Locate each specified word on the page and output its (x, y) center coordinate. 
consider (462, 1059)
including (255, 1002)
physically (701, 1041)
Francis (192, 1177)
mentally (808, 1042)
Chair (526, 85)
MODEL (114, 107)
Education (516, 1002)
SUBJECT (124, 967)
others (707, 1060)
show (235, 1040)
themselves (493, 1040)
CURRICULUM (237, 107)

---+---

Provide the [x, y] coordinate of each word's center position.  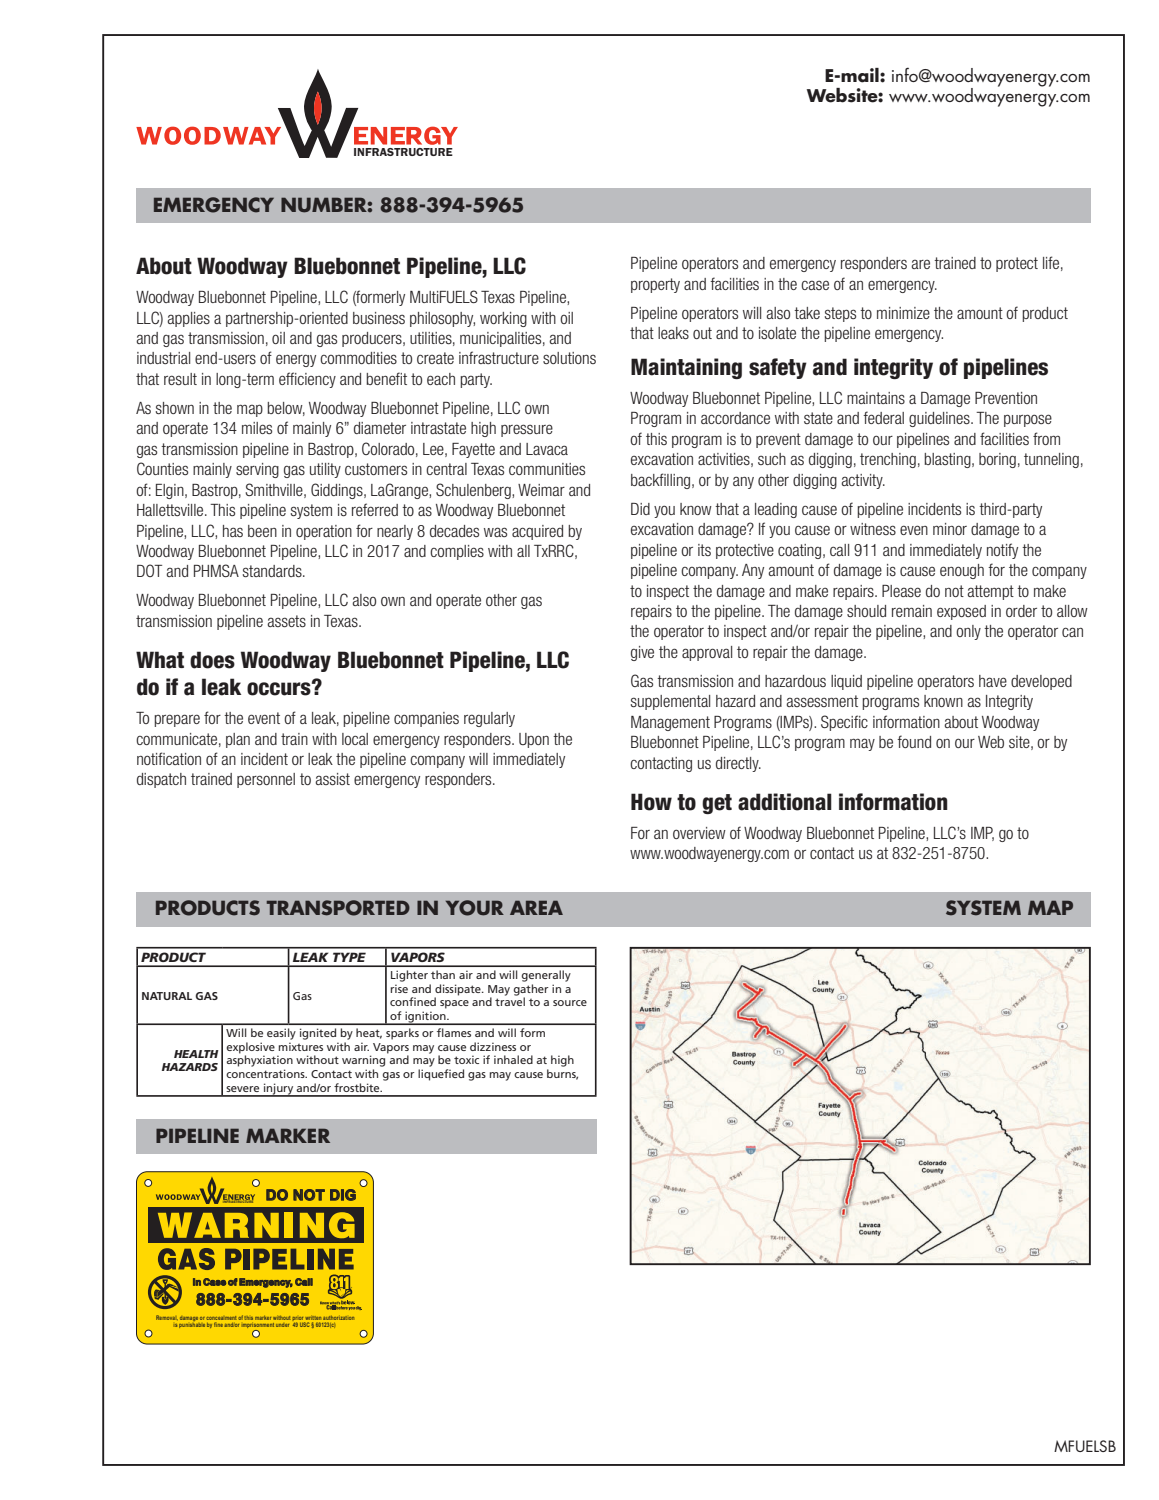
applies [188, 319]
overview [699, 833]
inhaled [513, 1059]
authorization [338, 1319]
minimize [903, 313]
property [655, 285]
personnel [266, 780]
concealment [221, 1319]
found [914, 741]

---+---

§ Set problem
Copy the listing from the line containing "inhaled [513, 1059]" down to the line containing "found [914, 741]", substituting "reduce" for "minimize" and leaving everything else unchanged.

§ Written answer
inhaled [513, 1059]
authorization [338, 1319]
reduce [903, 313]
property [655, 285]
personnel [266, 780]
concealment [221, 1319]
found [914, 741]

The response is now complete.